The S&P/ASX 200’s 6.4 per cent advance since the start of the year has been built on the premise that Australian interest rates are near a top (the so-called “terminal rate”). The RBA will look for evidence in today’s data that consumer prices have peaked.

“Headline inflation is expected to increase by 1.6% QoQ taking annual inflation to 7.6% YoY from 7.3% in Q3. A sharp rise in electricity prices will drive the increase after the expiry of state subsidies,” Tony Sycamore, market analyst at IG, said.

“The trimmed mean is expected to rise by 1.6% YoY, taking the annual rate to 6.5% YoY from 6.1% in Q3. This would be the highest number since 1990 and likely mark the peak in inflation in Australia before it starts to turn lower, following the pattern viewed in the US, UK and the Eurozone in recent months.”

The ASX’s Rate Indicator tool puts the odds on another quarter-point interest rate hike next month at 53 per cent. Traders will look for a downside surprise today to ease pressure on the central bank to raise. A “hot” result would almost guarantee an increase in the cash rate target to 3.35 per cent.

Tomorrow’s public holiday looms as another headwind, with some traders likely to reduce positions. Wall Street will trade twice before the ASX reopens on Friday. Trade in China and Hong Kong remains suspended for Lunar New Year holidays.

The quarterly reporting season rolls on with updates today from Newcrest and Woodside Energy, as well as a slew of smaller companies.

Trade in the US leaned defensive overnight, with utilities, real estate and consumer staples among the best performers. Industrials gained 0.64 per cent, utilities 0.48 per cent, real estate 0.4 per cent and consumer staples 0.38 per cent.

The two sectors with the biggest weighting on the ASX were little changed. Financials gained 0.1 per cent. Materials added 0.03 per cent. Drags included health -0.65 per cent and energy -0.22 per cent.

The dollar cemented its move above 70 US cents, rising 0.21 per cent to 70.44 US cents.

Commodities

Oil backed off its highest level in two months as weak US and European economic data raised questions about the demand outlook. Measures of manufacturing and services sector activity in both continents contracted.

Michael Hewson, chief market analyst at CMC Markets UK, said there was “uncertainty about how much of a demand boost we’ll see, and concerns over a weakening U.S. economy constrains the upside.”

“With the latest PMI numbers in Europe and the UK showing signs of weakness despite lower energy prices, some doubt is creeping in around any sort of rebound in economic activity,” he added.

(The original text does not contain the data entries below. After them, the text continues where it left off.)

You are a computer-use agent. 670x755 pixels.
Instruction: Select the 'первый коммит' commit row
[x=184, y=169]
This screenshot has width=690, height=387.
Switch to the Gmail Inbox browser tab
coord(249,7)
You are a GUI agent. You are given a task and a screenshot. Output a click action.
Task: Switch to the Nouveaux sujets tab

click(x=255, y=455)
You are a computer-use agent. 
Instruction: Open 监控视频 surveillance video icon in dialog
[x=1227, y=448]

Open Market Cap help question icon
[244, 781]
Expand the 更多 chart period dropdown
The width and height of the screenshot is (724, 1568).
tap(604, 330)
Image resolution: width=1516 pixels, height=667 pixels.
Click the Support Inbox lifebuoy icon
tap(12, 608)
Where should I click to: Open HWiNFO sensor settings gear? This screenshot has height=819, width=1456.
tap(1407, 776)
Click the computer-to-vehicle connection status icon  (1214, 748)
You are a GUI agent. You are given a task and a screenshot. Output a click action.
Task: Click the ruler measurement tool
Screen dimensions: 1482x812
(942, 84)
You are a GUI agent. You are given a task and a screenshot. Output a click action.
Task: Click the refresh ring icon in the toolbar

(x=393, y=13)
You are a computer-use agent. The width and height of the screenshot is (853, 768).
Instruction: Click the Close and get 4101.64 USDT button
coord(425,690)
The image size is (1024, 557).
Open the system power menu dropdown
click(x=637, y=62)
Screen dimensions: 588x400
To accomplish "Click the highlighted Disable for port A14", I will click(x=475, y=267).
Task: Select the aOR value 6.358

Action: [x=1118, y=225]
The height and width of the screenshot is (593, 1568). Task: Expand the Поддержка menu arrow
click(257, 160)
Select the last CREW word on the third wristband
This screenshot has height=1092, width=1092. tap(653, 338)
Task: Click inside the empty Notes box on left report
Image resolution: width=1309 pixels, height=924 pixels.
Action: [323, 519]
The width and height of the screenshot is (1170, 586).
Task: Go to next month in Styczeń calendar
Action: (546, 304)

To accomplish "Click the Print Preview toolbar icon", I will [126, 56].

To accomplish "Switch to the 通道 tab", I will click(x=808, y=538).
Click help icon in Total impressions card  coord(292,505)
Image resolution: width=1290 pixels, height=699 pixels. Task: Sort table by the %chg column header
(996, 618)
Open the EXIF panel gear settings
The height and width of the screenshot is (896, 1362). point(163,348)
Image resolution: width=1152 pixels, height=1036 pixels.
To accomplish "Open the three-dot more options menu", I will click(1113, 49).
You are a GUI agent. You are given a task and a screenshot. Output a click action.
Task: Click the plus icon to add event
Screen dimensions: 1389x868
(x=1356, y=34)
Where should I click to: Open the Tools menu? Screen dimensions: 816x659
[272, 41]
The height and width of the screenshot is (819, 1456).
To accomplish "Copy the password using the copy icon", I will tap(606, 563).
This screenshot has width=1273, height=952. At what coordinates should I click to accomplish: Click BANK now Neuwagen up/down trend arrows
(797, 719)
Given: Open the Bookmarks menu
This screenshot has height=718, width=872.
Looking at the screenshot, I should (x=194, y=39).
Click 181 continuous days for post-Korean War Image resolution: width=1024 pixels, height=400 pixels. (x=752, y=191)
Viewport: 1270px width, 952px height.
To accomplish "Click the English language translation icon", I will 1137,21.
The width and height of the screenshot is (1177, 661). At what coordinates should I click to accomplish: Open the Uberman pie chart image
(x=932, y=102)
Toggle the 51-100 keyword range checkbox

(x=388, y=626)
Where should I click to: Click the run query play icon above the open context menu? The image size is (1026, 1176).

Brent crude settled US$2.06 or 2.3 per cent lower at US$86.13 a barrel. The US benchmark, West Texas Intermediate, dropped 1.8 per cent to US$80.13.

Gold finished at a fresh nine-month high as the US dollar retreated. Gold for February delivery settled US$6.80 or 0.4 per cent ahead at US$1,935.40 an ounce. The NYSE Arca Gold Bugs Index put on 0.88 per cent.

“A weaker dollar and soft U.S. economic data could further sweeten appetite for gold over the next few days,” Lukman Otunuga, manager, market analysis at FXTM, said.

Copper retreated as weak manufacturing gauges from the US, Europe, the UK and Australia sharpened worries about a global recession. The Judo Bank Australian manufacturing PMI sank to a 32-month low this month.

Benchmark copper on the London Metal Exchange fell 0.22 per cent to US$9,335 a tonne. Aluminium improved 0.56 per cent, nickel 0.93 per cent, lead 4.43 per cent, zinc 0.57 per cent and tin 1.39 per cent.

Battery metal miners rose for a third night. The Global X Lithium & Battery Tech ETF climbed 0.87 per cent on the New York Stock Exchange to a five-month high. The VanEck Rare Earth/Strategic Metals ETF gained 1.2 per cent.

BHP‘s US-traded depositary receipts put on 0.54 per cent. The miner’s UK listing gained 0.21 per cent. Rio Tinto added 0.3 per cent in the US and 0.5 per cent in the UK.

Trade in iron ore on the major exchanges, including China and Singapore, was suspended for Lunar New Year holidays.